GIVEN EXERCISE:
Lay out each of the rows below as a JSON list of strings, one string per line, leaving out blank lines.

::::::

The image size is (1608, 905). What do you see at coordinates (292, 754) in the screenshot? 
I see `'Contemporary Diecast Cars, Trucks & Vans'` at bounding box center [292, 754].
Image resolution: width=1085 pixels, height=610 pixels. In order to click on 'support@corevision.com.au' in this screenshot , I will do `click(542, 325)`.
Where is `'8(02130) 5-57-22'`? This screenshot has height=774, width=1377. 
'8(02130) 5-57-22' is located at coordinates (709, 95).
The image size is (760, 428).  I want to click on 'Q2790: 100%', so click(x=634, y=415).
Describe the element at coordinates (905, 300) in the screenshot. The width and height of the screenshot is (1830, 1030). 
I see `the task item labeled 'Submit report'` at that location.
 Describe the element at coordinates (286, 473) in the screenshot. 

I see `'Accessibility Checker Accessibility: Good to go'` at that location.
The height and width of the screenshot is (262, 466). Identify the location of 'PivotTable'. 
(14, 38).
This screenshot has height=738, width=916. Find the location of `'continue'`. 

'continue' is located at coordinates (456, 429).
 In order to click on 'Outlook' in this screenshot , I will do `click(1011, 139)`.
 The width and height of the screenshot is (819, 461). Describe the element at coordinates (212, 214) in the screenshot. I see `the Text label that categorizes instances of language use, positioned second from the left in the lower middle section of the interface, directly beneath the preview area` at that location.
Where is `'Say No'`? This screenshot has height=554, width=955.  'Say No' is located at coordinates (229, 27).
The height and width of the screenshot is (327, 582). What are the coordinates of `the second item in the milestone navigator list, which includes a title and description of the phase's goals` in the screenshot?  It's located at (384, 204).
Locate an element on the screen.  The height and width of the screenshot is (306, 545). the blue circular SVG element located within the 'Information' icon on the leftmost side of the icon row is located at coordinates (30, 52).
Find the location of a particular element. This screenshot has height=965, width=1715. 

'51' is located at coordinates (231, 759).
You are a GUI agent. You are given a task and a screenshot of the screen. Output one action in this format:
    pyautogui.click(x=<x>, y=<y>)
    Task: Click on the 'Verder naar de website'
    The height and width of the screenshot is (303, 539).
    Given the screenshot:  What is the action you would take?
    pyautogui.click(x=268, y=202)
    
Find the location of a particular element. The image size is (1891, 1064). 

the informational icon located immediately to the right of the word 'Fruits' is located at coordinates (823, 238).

::::::

OUTPUT OF THE TASK:
[
  "The image size is (1608, 905). What do you see at coordinates (292, 754) in the screenshot? ",
  "I see `'Contemporary Diecast Cars, Trucks & Vans'` at bounding box center [292, 754].",
  "Image resolution: width=1085 pixels, height=610 pixels. In order to click on 'support@corevision.com.au' in this screenshot , I will do `click(542, 325)`.",
  "Where is `'8(02130) 5-57-22'`? This screenshot has height=774, width=1377. ",
  "'8(02130) 5-57-22' is located at coordinates (709, 95).",
  "The image size is (760, 428).  I want to click on 'Q2790: 100%', so click(x=634, y=415).",
  "Describe the element at coordinates (905, 300) in the screenshot. The width and height of the screenshot is (1830, 1030). ",
  "I see `the task item labeled 'Submit report'` at that location.",
  " Describe the element at coordinates (286, 473) in the screenshot. ",
  "I see `'Accessibility Checker Accessibility: Good to go'` at that location.",
  "The height and width of the screenshot is (262, 466). Identify the location of 'PivotTable'. ",
  "(14, 38).",
  "This screenshot has height=738, width=916. Find the location of `'continue'`. ",
  "'continue' is located at coordinates (456, 429).",
  " In order to click on 'Outlook' in this screenshot , I will do `click(1011, 139)`.",
  " The width and height of the screenshot is (819, 461). Describe the element at coordinates (212, 214) in the screenshot. I see `the Text label that categorizes instances of language use, positioned second from the left in the lower middle section of the interface, directly beneath the preview area` at that location.",
  "Where is `'Say No'`? This screenshot has height=554, width=955.  'Say No' is located at coordinates (229, 27).",
  "The height and width of the screenshot is (327, 582). What are the coordinates of `the second item in the milestone navigator list, which includes a title and description of the phase's goals` in the screenshot?  It's located at (384, 204).",
  "Locate an element on the screen.  The height and width of the screenshot is (306, 545). the blue circular SVG element located within the 'Information' icon on the leftmost side of the icon row is located at coordinates (30, 52).",
  "Find the location of a particular element. This screenshot has height=965, width=1715. ",
  "'51' is located at coordinates (231, 759).",
  "You are a GUI agent. You are given a task and a screenshot of the screen. Output one action in this format:",
  "    pyautogui.click(x=<x>, y=<y>)",
  "    Task: Click on the 'Verder naar de website'",
  "    The height and width of the screenshot is (303, 539).",
  "    Given the screenshot:  What is the action you would take?",
  "    pyautogui.click(x=268, y=202)",
  "Find the location of a particular element. The image size is (1891, 1064). ",
  "the informational icon located immediately to the right of the word 'Fruits' is located at coordinates (823, 238)."
]